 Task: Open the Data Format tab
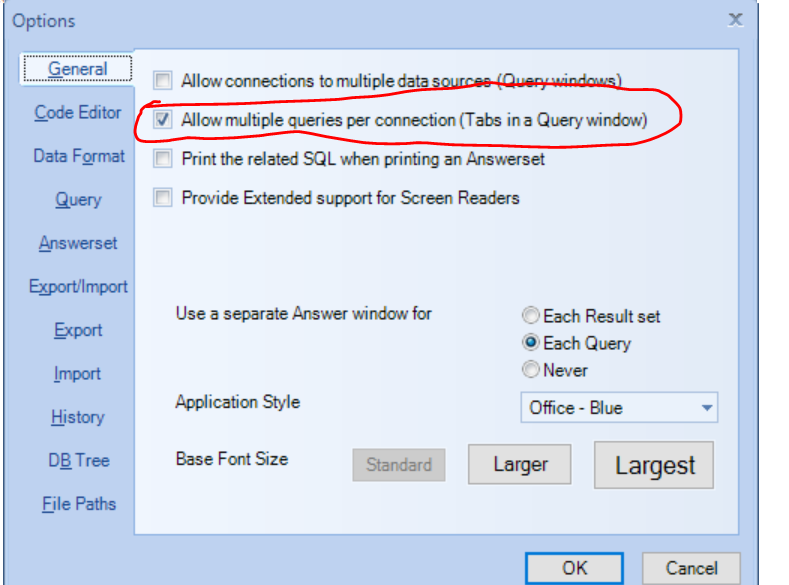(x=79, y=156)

--

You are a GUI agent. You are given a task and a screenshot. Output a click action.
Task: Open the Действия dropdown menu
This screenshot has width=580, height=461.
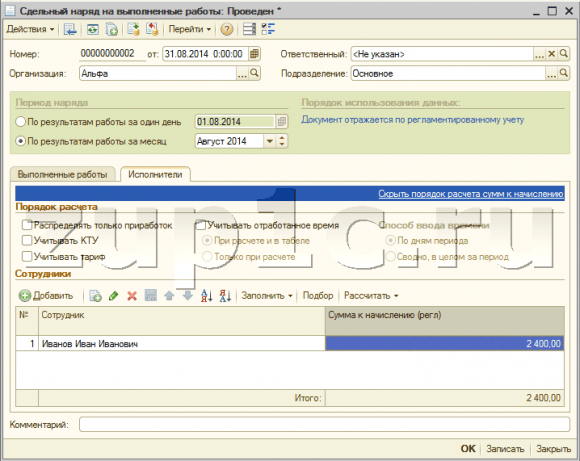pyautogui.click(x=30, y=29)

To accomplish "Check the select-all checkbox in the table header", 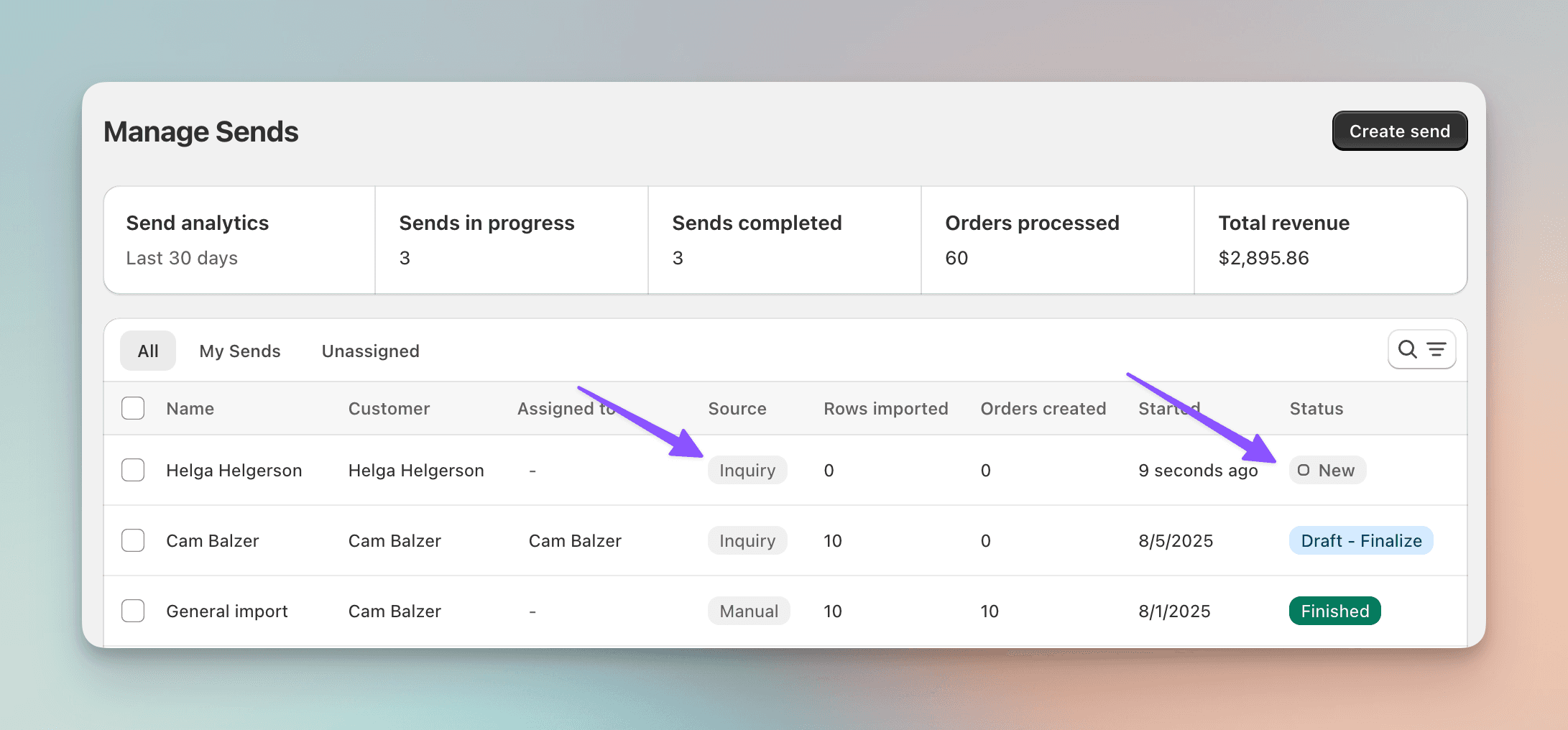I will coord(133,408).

**Problem to work on:**
Count the lines in the entries above that contain the string "screenshot", and give only the number.

**Reply to the exercise:**
2